Empezaron los tratamientos. La endometriosis era nuestro principal problema para engendrar. Fueron cinco años de tratamientos horribles, con un aborto natural –lo que se suele denominar “saco vacío”, un embrión que no prospera- de por medio. Luego te enteras de que todo esto es algo bastante habitual, de que la endometriosis afecta a casi el 20% de las mujeres y de que uno de cada cinco embarazos, aproximadamente, no pasarán del primer trimestre. ¿Por qué tuvimos nosotros, como tantas parejas, que enterarnos de esta forma tan horrible?

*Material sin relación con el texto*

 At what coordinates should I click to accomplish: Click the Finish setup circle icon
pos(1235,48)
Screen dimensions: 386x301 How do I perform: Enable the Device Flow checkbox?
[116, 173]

Cuando la médica nos recomendó utilizar óvulos de donante tuve que ir al psicólogo, pues me costaba aceptarlo. Recuerdo que estaba en una cena de trabajo y, tras unas copas de vino, me sinceré con las tres mujeres que había en mi lado de la mesa. Les comenté que mi pareja y yo teníamos que utilizar una donante y yo no lo llevaba muy bien… Resultó que dos de ellas –¡dos de tres!- habían pasado por clínicas reproductivas y habían acabado utilizando donantes para quedarse embarazadas… ¿En serio? ¿Dos de tres? Aunque, según me dijeron, preferían no hablar de ello. Pensé en un capítulo de la novela Diarios de las estrellas del novelista de ciencia ficción Stanislav Lem, donde una misión de incógnito al peligroso planeta de los robots -tras cientos de misiones anteriores con las que se ha perdido el contacto- descubre que los robots ya no existen, que desaparecieron y todo el planeta son espías disfrazados de robots, disimulando su naturaleza humana para no ser descubiertos… Así las parejas que se enfrentan a técnicas de reproducción asistida, cada vez más, todas disimulando al tiempo… ¿Por qué narices no podemos naturalizar algo que es cada día más habitual? ¿Por qué tenemos que ir al psicólogo cuando nuestra “anormalidad” es tan normal?
¿Comenzamos de una vez a romper este silencio estúpido?